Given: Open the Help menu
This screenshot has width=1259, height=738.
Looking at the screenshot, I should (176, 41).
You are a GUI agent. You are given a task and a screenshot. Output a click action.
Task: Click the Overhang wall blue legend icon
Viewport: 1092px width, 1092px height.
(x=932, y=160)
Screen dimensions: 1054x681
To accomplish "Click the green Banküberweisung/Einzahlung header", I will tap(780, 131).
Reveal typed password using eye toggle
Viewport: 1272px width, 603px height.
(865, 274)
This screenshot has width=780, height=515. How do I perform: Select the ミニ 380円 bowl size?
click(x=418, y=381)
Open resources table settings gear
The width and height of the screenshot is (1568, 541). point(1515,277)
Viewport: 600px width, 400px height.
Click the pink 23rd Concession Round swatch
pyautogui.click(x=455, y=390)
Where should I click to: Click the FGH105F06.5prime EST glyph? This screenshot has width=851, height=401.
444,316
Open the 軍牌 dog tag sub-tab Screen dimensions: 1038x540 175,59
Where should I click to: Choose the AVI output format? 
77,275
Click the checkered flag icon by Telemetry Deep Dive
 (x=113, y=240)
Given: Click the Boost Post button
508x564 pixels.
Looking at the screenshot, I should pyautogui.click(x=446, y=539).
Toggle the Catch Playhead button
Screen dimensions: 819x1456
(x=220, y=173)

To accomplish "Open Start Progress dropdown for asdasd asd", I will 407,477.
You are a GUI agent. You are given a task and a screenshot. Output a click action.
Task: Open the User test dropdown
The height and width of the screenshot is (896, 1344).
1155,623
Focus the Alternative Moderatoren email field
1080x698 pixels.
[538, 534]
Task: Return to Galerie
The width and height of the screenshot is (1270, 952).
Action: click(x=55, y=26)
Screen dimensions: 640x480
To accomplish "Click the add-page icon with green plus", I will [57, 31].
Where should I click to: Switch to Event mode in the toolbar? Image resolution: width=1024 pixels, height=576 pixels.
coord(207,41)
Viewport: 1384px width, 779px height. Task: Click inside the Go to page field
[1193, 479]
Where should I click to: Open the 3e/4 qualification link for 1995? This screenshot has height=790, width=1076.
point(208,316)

******************************

WORK REQUIRED. Rewrite all of the entries above, substituting "drop-down menu" for every instance of "dropdown" and leaving everything else unchanged.

TASK OUTPUT.
Given: Open the Help menu
This screenshot has width=1259, height=738.
Looking at the screenshot, I should (176, 41).
You are a GUI agent. You are given a task and a screenshot. Output a click action.
Task: Click the Overhang wall blue legend icon
Viewport: 1092px width, 1092px height.
(x=932, y=160)
Screen dimensions: 1054x681
To accomplish "Click the green Banküberweisung/Einzahlung header", I will tap(780, 131).
Reveal typed password using eye toggle
Viewport: 1272px width, 603px height.
(865, 274)
This screenshot has width=780, height=515. How do I perform: Select the ミニ 380円 bowl size?
click(x=418, y=381)
Open resources table settings gear
The width and height of the screenshot is (1568, 541). point(1515,277)
Viewport: 600px width, 400px height.
Click the pink 23rd Concession Round swatch
pyautogui.click(x=455, y=390)
Where should I click to: Click the FGH105F06.5prime EST glyph? This screenshot has width=851, height=401.
444,316
Open the 軍牌 dog tag sub-tab Screen dimensions: 1038x540 175,59
Where should I click to: Choose the AVI output format? 
77,275
Click the checkered flag icon by Telemetry Deep Dive
 (x=113, y=240)
Given: Click the Boost Post button
508x564 pixels.
Looking at the screenshot, I should pyautogui.click(x=446, y=539).
Toggle the Catch Playhead button
Screen dimensions: 819x1456
(x=220, y=173)

To accomplish "Open Start Progress drop-down menu for asdasd asd", I will 407,477.
You are a GUI agent. You are given a task and a screenshot. Output a click action.
Task: Open the User test drop-down menu
The height and width of the screenshot is (896, 1344).
1155,623
Focus the Alternative Moderatoren email field
1080x698 pixels.
[538, 534]
Task: Return to Galerie
The width and height of the screenshot is (1270, 952).
Action: click(x=55, y=26)
Screen dimensions: 640x480
To accomplish "Click the add-page icon with green plus", I will [57, 31].
Where should I click to: Switch to Event mode in the toolbar? Image resolution: width=1024 pixels, height=576 pixels.
coord(207,41)
Viewport: 1384px width, 779px height. Task: Click inside the Go to page field
[1193, 479]
Where should I click to: Open the 3e/4 qualification link for 1995? This screenshot has height=790, width=1076.
point(208,316)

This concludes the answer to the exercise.